Problem
Copy out the records word for word, starting at the first line and stopping after the line that contains "pos(404,484)".

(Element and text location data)
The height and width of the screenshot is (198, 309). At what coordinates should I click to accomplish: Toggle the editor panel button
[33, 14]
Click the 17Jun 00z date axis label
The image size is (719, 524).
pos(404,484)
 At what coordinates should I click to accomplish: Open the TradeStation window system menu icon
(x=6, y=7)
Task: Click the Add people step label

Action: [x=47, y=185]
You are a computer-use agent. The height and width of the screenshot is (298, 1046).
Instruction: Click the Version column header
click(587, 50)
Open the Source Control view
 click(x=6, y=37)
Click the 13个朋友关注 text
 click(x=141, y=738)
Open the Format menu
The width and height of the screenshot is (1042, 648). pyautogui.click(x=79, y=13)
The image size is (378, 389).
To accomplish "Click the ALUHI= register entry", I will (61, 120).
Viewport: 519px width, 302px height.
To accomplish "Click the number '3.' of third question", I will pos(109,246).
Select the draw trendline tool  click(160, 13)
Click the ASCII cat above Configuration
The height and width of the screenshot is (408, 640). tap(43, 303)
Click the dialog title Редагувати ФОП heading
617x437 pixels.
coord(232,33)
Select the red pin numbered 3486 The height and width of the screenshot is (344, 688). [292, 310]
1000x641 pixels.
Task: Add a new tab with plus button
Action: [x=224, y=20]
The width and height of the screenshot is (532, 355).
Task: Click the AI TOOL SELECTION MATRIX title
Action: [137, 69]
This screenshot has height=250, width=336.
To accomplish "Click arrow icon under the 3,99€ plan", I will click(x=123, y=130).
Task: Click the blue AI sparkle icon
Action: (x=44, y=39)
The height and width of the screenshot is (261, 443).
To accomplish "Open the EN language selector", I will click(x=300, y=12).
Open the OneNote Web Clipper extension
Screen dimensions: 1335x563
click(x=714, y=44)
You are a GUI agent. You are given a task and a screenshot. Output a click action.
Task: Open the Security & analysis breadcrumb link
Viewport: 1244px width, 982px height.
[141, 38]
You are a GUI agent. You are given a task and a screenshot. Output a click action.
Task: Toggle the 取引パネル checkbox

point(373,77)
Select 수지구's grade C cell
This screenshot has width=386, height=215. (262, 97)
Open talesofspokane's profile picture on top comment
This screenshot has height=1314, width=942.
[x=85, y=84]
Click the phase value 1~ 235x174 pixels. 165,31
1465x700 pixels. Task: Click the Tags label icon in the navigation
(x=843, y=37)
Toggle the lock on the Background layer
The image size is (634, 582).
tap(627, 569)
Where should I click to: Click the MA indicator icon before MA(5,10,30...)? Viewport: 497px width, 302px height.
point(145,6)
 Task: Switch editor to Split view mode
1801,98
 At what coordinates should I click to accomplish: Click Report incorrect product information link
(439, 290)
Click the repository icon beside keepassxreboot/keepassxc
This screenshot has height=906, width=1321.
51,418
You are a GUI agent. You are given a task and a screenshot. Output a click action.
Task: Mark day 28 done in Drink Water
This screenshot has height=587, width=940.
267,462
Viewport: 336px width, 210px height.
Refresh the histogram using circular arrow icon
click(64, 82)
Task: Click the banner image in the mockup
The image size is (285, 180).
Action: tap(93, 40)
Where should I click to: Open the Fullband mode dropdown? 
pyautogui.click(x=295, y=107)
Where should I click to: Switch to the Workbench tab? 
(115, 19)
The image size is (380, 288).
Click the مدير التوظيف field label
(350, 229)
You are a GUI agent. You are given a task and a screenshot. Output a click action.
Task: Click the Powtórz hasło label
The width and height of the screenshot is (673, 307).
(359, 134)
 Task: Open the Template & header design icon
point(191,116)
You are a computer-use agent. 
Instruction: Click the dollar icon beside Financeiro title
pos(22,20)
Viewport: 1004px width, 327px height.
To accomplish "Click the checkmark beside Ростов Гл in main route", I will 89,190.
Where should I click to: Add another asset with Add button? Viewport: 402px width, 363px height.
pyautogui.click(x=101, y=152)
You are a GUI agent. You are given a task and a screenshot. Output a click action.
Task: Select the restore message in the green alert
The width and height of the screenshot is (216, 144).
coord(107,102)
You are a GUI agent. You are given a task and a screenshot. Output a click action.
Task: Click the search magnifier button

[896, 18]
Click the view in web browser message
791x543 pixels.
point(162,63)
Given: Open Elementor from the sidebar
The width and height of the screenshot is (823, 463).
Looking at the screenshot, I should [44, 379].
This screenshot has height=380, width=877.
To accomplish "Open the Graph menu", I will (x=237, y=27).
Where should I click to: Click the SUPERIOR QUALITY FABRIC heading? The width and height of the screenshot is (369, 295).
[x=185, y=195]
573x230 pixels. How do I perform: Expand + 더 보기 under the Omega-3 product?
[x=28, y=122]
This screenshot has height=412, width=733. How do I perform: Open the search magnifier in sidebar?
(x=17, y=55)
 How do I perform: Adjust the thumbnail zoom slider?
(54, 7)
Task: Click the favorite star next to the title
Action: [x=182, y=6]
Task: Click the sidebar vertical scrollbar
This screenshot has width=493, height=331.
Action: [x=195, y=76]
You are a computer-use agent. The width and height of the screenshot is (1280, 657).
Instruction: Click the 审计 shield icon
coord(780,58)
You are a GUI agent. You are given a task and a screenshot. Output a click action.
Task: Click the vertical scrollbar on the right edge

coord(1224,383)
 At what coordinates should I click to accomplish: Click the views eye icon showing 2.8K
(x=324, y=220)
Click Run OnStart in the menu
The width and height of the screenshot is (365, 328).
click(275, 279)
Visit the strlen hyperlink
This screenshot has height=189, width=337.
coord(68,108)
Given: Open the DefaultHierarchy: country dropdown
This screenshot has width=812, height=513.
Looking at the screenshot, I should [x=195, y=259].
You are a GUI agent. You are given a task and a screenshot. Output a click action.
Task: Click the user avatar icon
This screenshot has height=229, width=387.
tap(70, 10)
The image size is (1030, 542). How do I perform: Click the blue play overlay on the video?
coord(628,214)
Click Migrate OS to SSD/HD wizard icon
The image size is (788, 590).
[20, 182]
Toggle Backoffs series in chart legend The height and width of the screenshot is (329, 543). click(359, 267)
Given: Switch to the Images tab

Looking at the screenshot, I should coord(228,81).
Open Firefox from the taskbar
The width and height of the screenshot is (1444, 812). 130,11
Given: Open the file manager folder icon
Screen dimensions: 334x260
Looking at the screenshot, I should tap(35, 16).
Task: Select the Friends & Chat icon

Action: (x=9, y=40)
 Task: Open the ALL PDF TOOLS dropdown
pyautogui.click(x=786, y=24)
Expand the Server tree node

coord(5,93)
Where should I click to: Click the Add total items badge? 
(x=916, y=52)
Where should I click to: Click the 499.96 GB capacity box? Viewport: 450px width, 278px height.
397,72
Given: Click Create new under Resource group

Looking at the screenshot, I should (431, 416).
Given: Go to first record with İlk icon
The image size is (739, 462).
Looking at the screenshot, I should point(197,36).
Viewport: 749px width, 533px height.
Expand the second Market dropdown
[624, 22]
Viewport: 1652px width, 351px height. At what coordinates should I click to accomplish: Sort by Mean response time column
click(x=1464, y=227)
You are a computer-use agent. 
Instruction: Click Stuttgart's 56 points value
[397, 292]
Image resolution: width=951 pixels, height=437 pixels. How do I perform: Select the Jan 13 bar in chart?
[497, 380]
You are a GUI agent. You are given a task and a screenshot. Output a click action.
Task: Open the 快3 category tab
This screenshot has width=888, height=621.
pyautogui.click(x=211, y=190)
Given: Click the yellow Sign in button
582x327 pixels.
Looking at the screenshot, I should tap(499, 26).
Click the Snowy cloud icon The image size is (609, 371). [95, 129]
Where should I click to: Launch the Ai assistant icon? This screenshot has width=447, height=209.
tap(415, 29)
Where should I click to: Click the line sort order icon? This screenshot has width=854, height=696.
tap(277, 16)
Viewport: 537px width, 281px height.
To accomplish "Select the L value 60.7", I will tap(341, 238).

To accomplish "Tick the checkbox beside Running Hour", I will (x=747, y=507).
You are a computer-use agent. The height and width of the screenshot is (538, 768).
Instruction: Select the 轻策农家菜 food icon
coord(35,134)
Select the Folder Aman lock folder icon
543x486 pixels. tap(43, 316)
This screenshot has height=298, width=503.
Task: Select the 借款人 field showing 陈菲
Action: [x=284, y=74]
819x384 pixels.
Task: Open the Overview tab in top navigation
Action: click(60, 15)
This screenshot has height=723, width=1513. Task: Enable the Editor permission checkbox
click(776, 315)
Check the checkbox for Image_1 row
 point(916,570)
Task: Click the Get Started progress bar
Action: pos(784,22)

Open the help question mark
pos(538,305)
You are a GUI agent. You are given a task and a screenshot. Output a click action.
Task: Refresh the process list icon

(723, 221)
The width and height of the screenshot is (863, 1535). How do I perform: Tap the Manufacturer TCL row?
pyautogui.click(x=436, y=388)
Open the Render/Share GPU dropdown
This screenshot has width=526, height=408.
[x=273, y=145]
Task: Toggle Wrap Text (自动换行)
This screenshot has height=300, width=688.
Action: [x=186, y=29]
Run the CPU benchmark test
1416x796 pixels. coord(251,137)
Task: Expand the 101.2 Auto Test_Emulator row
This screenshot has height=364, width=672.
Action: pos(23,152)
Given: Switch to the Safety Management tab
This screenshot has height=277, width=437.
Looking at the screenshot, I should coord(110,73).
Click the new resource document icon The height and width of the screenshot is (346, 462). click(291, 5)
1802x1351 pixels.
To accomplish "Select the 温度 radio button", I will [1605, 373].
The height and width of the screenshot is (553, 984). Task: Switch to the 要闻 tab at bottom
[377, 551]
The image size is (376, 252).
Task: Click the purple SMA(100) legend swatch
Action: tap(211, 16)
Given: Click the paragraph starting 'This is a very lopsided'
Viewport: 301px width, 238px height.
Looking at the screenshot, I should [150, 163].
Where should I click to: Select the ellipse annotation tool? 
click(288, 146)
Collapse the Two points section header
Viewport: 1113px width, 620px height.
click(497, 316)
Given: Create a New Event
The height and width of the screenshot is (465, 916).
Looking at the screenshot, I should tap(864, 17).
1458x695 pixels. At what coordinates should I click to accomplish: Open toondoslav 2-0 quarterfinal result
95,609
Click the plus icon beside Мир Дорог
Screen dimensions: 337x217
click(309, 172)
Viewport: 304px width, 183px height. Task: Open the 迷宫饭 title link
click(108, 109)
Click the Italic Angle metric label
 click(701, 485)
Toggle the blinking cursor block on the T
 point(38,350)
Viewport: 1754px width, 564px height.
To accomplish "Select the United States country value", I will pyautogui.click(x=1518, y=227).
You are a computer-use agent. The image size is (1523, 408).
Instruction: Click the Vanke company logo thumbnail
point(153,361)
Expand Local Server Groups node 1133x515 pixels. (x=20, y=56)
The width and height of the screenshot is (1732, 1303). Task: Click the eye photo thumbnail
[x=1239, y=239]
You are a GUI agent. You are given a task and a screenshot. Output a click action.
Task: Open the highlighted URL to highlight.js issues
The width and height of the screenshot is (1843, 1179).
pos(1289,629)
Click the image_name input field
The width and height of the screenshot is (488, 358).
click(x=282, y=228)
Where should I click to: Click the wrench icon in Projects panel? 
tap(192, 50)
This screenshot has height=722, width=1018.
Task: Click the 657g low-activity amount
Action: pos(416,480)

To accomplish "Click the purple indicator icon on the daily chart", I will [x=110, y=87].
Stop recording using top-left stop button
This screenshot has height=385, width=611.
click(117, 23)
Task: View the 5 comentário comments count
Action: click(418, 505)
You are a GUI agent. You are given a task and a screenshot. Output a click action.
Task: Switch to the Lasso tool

Result below
The height and width of the screenshot is (198, 309). At what coordinates should I click to accomplish: Toggle the editor panel button
[33, 14]
Click the 17Jun 00z date axis label
The image size is (719, 524).
pos(404,484)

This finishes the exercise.